(Written request): Rewrite the material starting at the line containing "This screenshot has width=834, height=469." and ending at the line containing "click(x=29, y=581)", substituting "voucher" for "coupon" and leaving everything else unchanged.
═════ Data rows ═════
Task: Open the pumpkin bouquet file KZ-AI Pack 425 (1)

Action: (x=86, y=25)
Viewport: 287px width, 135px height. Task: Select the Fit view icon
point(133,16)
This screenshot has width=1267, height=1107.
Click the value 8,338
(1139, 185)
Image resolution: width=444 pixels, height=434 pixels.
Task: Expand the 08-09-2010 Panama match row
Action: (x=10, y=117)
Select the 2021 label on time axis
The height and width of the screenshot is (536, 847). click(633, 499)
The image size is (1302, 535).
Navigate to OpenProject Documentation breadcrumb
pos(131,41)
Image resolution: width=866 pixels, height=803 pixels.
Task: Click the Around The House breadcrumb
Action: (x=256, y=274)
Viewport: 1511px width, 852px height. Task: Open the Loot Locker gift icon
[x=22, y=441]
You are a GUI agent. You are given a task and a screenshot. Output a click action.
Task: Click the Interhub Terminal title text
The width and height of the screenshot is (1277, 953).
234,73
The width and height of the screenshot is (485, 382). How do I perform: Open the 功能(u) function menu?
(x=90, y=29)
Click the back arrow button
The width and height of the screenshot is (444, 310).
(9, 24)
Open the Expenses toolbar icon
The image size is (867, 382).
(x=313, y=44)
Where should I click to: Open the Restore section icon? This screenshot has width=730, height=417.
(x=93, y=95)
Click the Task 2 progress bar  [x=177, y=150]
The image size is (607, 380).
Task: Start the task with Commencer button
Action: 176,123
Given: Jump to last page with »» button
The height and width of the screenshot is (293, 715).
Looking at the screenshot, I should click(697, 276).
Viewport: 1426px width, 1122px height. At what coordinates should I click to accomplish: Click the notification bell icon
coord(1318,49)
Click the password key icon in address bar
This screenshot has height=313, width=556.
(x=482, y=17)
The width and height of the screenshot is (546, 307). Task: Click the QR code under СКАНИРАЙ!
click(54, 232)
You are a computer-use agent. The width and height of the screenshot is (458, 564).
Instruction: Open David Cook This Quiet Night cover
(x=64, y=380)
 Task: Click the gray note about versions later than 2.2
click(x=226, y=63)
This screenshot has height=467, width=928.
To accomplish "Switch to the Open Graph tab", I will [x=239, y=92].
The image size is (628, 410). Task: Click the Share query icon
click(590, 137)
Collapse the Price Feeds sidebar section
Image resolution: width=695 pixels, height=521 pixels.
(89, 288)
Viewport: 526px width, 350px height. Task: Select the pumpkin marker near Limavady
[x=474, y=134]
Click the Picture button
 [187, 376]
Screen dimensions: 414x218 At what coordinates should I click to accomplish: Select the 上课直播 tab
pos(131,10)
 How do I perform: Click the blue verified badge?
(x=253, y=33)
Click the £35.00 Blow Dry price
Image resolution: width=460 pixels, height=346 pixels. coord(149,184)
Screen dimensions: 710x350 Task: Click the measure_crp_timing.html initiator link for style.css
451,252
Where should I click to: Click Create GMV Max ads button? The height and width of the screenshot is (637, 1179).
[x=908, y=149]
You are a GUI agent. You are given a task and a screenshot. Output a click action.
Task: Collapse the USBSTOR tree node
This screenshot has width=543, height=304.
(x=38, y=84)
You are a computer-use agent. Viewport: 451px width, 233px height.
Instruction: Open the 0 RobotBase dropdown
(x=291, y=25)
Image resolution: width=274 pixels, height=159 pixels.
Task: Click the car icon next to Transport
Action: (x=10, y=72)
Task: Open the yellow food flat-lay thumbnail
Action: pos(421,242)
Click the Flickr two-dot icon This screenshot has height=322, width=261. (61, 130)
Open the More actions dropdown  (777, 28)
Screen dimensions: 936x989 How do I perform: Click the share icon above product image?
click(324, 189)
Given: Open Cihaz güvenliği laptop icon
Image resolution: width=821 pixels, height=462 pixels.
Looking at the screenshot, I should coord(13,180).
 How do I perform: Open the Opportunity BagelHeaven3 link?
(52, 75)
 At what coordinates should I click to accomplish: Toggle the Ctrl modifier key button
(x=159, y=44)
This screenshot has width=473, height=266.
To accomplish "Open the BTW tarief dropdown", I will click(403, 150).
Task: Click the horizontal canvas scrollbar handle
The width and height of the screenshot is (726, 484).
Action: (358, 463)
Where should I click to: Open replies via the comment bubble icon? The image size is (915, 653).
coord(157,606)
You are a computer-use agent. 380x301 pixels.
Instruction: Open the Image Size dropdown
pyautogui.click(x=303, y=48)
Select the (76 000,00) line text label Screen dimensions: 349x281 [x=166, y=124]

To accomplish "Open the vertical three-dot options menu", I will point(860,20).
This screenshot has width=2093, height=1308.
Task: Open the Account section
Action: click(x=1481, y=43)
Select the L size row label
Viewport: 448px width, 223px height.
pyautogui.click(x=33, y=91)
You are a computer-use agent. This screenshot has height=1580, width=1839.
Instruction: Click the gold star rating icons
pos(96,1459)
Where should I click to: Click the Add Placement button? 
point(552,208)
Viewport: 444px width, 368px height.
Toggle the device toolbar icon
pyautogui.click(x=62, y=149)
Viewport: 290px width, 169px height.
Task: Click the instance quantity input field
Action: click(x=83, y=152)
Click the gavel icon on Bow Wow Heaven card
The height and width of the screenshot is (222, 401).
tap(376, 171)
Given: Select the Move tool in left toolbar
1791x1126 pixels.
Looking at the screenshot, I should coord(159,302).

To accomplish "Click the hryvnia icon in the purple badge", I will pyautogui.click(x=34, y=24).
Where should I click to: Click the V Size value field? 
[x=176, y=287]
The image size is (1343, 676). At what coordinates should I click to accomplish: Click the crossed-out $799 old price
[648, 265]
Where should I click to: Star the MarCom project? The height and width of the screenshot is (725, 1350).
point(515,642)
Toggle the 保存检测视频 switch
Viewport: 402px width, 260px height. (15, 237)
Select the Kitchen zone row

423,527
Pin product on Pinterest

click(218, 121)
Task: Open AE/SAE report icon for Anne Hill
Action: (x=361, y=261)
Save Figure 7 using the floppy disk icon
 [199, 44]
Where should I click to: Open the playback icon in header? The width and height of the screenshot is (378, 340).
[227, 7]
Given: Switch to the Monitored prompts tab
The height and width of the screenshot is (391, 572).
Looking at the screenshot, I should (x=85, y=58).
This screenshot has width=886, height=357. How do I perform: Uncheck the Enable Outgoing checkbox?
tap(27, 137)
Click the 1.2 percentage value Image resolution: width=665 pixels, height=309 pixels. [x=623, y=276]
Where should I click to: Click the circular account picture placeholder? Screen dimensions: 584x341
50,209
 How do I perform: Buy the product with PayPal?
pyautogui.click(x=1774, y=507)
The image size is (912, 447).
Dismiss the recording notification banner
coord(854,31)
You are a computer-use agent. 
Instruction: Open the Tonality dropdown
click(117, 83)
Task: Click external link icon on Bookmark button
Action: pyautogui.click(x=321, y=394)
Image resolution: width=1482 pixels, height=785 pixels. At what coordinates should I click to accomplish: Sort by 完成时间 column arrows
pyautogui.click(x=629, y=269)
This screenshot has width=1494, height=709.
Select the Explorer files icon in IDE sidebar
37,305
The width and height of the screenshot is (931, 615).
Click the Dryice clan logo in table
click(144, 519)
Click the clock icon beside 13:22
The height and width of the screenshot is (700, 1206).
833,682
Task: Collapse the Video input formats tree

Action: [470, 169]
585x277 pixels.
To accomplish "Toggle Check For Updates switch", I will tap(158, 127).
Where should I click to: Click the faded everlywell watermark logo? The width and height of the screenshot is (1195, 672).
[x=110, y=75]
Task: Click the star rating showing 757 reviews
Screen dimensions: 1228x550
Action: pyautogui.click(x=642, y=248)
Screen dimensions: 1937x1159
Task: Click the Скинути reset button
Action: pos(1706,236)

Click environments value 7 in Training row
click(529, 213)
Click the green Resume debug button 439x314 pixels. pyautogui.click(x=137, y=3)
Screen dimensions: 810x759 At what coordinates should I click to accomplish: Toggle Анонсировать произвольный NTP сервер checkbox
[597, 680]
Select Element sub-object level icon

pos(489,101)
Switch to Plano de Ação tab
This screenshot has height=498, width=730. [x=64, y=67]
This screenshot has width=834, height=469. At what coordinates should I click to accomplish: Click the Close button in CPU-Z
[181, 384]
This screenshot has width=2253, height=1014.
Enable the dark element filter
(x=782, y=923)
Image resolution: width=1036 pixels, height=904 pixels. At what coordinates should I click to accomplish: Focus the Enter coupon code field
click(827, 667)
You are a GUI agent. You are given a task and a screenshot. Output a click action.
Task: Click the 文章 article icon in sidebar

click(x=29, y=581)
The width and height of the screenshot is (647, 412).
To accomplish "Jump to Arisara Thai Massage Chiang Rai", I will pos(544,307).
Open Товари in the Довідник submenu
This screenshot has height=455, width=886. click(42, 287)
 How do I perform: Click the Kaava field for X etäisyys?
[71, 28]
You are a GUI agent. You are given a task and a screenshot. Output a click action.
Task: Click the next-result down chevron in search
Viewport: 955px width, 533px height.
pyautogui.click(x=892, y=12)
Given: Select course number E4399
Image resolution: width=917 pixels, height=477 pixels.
═════
(Complete output):
This screenshot has width=834, height=469. At what coordinates should I click to accomplish: Click the Close button in CPU-Z
[181, 384]
This screenshot has width=2253, height=1014.
Enable the dark element filter
(x=782, y=923)
Image resolution: width=1036 pixels, height=904 pixels. At what coordinates should I click to accomplish: Focus the Enter voucher code field
click(827, 667)
You are a GUI agent. You are given a task and a screenshot. Output a click action.
Task: Click the 文章 article icon in sidebar

click(x=29, y=581)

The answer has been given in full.